Records taken from a collection
-=-=-

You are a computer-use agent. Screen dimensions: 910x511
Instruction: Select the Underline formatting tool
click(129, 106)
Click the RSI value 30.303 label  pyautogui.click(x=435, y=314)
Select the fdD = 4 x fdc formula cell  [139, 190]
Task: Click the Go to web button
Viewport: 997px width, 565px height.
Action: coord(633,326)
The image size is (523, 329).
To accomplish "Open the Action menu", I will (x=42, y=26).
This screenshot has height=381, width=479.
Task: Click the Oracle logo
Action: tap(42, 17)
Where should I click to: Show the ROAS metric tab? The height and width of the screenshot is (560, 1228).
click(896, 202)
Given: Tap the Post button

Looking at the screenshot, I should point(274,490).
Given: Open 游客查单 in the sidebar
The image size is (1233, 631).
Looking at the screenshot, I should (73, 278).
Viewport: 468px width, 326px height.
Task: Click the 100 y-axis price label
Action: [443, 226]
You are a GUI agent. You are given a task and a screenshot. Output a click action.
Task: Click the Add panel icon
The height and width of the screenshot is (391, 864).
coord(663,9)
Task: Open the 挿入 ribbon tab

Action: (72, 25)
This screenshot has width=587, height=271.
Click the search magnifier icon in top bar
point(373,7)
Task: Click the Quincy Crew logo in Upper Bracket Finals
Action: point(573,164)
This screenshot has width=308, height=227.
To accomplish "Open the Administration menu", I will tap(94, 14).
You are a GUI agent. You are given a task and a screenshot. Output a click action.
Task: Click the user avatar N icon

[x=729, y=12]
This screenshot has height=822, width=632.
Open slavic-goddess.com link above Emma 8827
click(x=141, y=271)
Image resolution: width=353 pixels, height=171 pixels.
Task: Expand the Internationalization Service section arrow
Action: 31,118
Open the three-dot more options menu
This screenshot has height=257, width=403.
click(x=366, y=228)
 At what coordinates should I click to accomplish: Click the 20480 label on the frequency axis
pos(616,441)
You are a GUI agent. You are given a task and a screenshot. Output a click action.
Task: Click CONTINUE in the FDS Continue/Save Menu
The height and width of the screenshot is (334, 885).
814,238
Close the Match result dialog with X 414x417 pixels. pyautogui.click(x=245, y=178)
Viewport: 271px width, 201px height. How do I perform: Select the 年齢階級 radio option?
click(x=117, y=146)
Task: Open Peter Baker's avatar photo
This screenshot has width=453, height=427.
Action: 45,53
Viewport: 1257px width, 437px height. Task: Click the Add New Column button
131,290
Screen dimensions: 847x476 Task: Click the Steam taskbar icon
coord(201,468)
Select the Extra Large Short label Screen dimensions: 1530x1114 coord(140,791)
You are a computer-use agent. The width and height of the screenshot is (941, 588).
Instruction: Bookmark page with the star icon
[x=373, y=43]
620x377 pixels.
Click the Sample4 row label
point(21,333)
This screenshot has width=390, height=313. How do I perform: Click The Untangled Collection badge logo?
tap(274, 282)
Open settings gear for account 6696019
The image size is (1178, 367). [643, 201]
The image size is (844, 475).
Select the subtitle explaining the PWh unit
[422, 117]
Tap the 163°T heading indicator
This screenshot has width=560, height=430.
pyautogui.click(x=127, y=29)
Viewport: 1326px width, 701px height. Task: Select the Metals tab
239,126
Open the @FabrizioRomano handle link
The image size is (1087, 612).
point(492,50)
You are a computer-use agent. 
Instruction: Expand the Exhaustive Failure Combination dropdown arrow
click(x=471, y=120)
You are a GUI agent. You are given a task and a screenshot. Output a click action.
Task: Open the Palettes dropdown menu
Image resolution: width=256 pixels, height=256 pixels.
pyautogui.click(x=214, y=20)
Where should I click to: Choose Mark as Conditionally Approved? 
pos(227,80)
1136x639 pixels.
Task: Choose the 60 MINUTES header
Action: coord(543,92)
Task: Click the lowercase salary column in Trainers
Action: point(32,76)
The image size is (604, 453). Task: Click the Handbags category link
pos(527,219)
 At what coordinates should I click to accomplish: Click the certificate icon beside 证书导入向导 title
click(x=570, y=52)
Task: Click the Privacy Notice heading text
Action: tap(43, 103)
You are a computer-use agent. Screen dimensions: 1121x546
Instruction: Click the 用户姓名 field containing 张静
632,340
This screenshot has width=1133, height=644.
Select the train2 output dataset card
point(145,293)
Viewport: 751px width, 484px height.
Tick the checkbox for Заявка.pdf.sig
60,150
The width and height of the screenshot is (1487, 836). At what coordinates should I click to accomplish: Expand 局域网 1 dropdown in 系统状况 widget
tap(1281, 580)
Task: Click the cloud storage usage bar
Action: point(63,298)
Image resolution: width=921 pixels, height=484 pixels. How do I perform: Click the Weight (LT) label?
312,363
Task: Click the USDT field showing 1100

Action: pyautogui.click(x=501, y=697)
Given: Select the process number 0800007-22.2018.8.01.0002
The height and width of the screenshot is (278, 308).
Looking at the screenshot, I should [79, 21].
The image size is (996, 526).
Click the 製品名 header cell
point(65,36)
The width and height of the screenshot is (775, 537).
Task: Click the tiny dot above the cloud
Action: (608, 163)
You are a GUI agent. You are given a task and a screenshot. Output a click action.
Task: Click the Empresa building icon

-=-=-

## TASK GOAL
Quote all of the records above word for word, with nothing changed.

## COMPLETE ANSWER
You are a computer-use agent. Screen dimensions: 910x511
Instruction: Select the Underline formatting tool
click(129, 106)
Click the RSI value 30.303 label  pyautogui.click(x=435, y=314)
Select the fdD = 4 x fdc formula cell  [139, 190]
Task: Click the Go to web button
Viewport: 997px width, 565px height.
Action: coord(633,326)
The image size is (523, 329).
To accomplish "Open the Action menu", I will (x=42, y=26).
This screenshot has height=381, width=479.
Task: Click the Oracle logo
Action: tap(42, 17)
Where should I click to: Show the ROAS metric tab? The height and width of the screenshot is (560, 1228).
click(896, 202)
Given: Tap the Post button

Looking at the screenshot, I should point(274,490).
Given: Open 游客查单 in the sidebar
The image size is (1233, 631).
Looking at the screenshot, I should (73, 278).
Viewport: 468px width, 326px height.
Task: Click the 100 y-axis price label
Action: [443, 226]
You are a GUI agent. You are given a task and a screenshot. Output a click action.
Task: Click the Add panel icon
The height and width of the screenshot is (391, 864).
coord(663,9)
Task: Open the 挿入 ribbon tab

Action: (72, 25)
This screenshot has width=587, height=271.
Click the search magnifier icon in top bar
point(373,7)
Task: Click the Quincy Crew logo in Upper Bracket Finals
Action: point(573,164)
This screenshot has width=308, height=227.
To accomplish "Open the Administration menu", I will tap(94, 14).
You are a GUI agent. You are given a task and a screenshot. Output a click action.
Task: Click the user avatar N icon

[x=729, y=12]
This screenshot has height=822, width=632.
Open slavic-goddess.com link above Emma 8827
click(x=141, y=271)
Image resolution: width=353 pixels, height=171 pixels.
Task: Expand the Internationalization Service section arrow
Action: 31,118
Open the three-dot more options menu
This screenshot has height=257, width=403.
click(x=366, y=228)
 At what coordinates should I click to accomplish: Click the 20480 label on the frequency axis
pos(616,441)
You are a GUI agent. You are given a task and a screenshot. Output a click action.
Task: Click CONTINUE in the FDS Continue/Save Menu
The height and width of the screenshot is (334, 885).
814,238
Close the Match result dialog with X 414x417 pixels. pyautogui.click(x=245, y=178)
Viewport: 271px width, 201px height. How do I perform: Select the 年齢階級 radio option?
click(x=117, y=146)
Task: Open Peter Baker's avatar photo
This screenshot has width=453, height=427.
Action: 45,53
Viewport: 1257px width, 437px height. Task: Click the Add New Column button
131,290
Screen dimensions: 847x476 Task: Click the Steam taskbar icon
coord(201,468)
Select the Extra Large Short label Screen dimensions: 1530x1114 coord(140,791)
You are a computer-use agent. The width and height of the screenshot is (941, 588).
Instruction: Bookmark page with the star icon
[x=373, y=43]
620x377 pixels.
Click the Sample4 row label
point(21,333)
This screenshot has width=390, height=313. How do I perform: Click The Untangled Collection badge logo?
tap(274, 282)
Open settings gear for account 6696019
The image size is (1178, 367). [643, 201]
The image size is (844, 475).
Select the subtitle explaining the PWh unit
[422, 117]
Tap the 163°T heading indicator
This screenshot has width=560, height=430.
pyautogui.click(x=127, y=29)
Viewport: 1326px width, 701px height. Task: Select the Metals tab
239,126
Open the @FabrizioRomano handle link
The image size is (1087, 612).
point(492,50)
You are a computer-use agent. 
Instruction: Expand the Exhaustive Failure Combination dropdown arrow
click(x=471, y=120)
You are a GUI agent. You are given a task and a screenshot. Output a click action.
Task: Open the Palettes dropdown menu
Image resolution: width=256 pixels, height=256 pixels.
pyautogui.click(x=214, y=20)
Where should I click to: Choose Mark as Conditionally Approved? 
pos(227,80)
1136x639 pixels.
Task: Choose the 60 MINUTES header
Action: coord(543,92)
Task: Click the lowercase salary column in Trainers
Action: point(32,76)
The image size is (604, 453). Task: Click the Handbags category link
pos(527,219)
 At what coordinates should I click to accomplish: Click the certificate icon beside 证书导入向导 title
click(x=570, y=52)
Task: Click the Privacy Notice heading text
Action: tap(43, 103)
You are a computer-use agent. Screen dimensions: 1121x546
Instruction: Click the 用户姓名 field containing 张静
632,340
This screenshot has width=1133, height=644.
Select the train2 output dataset card
point(145,293)
Viewport: 751px width, 484px height.
Tick the checkbox for Заявка.pdf.sig
60,150
The width and height of the screenshot is (1487, 836). At what coordinates should I click to accomplish: Expand 局域网 1 dropdown in 系统状况 widget
tap(1281, 580)
Task: Click the cloud storage usage bar
Action: point(63,298)
Image resolution: width=921 pixels, height=484 pixels. How do I perform: Click the Weight (LT) label?
312,363
Task: Click the USDT field showing 1100

Action: pyautogui.click(x=501, y=697)
Given: Select the process number 0800007-22.2018.8.01.0002
The height and width of the screenshot is (278, 308).
Looking at the screenshot, I should [79, 21].
The image size is (996, 526).
Click the 製品名 header cell
point(65,36)
The width and height of the screenshot is (775, 537).
Task: Click the tiny dot above the cloud
Action: (608, 163)
You are a GUI agent. You are given a task and a screenshot. Output a click action.
Task: Click the Empresa building icon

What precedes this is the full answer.